▼

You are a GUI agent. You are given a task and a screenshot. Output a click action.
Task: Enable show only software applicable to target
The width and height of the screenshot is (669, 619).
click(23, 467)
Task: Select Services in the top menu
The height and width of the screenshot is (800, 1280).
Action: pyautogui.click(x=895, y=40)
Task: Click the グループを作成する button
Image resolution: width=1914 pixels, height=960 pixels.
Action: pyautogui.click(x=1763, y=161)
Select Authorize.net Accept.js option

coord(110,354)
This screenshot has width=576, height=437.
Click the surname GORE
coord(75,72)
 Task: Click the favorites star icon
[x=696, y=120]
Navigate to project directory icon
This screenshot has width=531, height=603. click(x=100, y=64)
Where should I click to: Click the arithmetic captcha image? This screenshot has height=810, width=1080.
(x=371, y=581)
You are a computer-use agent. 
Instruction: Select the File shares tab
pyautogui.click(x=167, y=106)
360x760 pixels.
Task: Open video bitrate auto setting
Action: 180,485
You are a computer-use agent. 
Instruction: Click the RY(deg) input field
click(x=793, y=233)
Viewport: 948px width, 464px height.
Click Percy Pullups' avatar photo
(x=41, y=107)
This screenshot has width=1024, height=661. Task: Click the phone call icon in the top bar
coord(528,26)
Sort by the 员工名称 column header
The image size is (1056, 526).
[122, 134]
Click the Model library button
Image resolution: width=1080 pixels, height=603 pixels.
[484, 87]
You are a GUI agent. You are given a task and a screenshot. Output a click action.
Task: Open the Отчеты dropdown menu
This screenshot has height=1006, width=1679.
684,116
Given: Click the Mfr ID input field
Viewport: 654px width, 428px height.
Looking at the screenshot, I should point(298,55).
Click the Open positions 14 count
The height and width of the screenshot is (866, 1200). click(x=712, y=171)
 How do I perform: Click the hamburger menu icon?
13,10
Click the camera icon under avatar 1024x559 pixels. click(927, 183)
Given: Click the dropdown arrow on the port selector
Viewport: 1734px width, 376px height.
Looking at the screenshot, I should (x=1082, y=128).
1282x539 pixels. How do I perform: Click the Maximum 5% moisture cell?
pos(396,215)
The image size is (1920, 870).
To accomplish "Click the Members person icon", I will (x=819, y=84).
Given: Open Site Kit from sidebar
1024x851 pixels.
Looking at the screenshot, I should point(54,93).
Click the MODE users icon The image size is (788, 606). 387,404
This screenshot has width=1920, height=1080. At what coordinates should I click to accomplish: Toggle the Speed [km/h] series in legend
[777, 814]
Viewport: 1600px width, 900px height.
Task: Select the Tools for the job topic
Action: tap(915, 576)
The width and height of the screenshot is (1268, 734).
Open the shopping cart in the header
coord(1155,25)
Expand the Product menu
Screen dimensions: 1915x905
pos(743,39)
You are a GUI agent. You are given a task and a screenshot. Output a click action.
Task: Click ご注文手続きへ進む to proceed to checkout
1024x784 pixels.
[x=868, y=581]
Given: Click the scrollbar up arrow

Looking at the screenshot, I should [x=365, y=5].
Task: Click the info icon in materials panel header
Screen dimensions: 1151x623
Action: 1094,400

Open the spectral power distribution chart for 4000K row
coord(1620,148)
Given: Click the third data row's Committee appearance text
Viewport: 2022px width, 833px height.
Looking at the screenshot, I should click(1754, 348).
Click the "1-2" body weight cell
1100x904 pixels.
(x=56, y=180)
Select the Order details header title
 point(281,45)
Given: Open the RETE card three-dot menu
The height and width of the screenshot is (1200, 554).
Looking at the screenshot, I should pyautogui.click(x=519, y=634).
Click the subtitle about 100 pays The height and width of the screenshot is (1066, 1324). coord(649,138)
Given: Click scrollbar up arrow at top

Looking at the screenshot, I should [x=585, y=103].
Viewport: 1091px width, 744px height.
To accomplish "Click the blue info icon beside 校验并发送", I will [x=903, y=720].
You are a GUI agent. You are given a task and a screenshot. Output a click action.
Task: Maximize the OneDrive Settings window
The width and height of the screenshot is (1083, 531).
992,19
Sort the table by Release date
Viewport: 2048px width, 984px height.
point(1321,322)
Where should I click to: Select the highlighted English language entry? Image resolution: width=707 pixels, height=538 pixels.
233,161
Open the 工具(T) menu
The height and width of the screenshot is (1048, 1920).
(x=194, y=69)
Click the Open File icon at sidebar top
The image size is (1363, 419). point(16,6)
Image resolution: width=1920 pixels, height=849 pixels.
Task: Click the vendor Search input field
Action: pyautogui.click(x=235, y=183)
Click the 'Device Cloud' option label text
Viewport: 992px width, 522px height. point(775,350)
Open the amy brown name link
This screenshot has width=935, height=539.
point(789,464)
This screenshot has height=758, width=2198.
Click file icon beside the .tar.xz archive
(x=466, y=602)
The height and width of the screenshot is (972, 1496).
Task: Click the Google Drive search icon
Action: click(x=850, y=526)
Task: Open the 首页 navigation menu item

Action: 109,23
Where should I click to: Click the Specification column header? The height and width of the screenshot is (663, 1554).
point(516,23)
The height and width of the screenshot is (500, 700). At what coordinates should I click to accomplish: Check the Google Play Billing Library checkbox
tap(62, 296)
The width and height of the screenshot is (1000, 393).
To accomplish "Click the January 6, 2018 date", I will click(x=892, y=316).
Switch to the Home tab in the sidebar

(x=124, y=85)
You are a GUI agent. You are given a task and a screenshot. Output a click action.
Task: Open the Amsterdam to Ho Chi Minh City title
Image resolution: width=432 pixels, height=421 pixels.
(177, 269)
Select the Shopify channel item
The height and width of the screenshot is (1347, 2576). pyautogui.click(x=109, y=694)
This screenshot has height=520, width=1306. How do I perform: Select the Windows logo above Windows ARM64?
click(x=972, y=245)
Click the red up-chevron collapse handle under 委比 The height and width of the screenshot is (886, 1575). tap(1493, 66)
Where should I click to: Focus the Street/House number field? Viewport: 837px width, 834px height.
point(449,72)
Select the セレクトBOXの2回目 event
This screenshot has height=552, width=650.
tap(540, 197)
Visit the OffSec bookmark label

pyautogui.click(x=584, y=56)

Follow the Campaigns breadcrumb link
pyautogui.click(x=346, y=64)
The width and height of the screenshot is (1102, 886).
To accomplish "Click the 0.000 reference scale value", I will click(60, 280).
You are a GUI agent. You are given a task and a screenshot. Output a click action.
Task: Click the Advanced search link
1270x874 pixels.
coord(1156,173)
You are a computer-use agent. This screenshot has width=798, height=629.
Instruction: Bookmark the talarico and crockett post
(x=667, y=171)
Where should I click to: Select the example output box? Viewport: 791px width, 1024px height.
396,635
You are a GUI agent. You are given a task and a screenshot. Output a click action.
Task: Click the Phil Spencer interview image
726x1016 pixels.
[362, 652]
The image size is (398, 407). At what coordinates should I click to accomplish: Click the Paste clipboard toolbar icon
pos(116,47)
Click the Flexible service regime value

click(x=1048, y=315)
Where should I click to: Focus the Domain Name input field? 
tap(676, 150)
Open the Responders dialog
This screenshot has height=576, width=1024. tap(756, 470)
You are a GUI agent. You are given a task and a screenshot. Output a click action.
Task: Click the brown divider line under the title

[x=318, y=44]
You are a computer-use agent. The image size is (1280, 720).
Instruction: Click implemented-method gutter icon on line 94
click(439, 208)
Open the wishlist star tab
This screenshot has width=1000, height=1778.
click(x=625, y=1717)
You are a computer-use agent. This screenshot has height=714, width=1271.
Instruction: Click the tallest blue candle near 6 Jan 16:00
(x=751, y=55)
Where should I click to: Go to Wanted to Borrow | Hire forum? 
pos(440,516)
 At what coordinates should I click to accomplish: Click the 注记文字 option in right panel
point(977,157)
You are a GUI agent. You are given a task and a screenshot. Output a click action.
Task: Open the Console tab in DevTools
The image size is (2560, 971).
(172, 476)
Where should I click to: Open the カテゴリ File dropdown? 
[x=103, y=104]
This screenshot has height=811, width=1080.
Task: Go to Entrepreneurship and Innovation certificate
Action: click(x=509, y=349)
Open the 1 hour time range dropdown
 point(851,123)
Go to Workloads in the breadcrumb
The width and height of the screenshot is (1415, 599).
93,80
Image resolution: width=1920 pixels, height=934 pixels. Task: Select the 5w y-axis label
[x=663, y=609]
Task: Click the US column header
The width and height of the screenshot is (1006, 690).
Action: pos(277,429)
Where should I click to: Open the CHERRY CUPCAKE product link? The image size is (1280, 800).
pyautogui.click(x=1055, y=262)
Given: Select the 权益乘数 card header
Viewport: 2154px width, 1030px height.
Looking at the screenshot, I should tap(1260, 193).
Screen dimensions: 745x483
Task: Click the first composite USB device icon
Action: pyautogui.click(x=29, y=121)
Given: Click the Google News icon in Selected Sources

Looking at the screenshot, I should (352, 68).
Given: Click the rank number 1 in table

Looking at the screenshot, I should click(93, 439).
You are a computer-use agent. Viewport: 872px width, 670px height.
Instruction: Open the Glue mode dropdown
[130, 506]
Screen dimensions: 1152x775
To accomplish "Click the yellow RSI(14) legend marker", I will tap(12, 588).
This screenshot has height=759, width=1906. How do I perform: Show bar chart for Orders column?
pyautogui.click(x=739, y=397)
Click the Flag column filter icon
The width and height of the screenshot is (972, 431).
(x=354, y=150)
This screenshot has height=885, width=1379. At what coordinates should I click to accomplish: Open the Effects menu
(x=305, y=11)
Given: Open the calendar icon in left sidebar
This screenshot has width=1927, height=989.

▲

What you return must be the lines above that run from the line with "Given: Click the third" to the line with "Given: Open the RETE card three-dot menu", inclusive, each copied exactly.

Given: Click the third data row's Committee appearance text
Viewport: 2022px width, 833px height.
Looking at the screenshot, I should click(1754, 348).
Click the "1-2" body weight cell
1100x904 pixels.
(x=56, y=180)
Select the Order details header title
 point(281,45)
Given: Open the RETE card three-dot menu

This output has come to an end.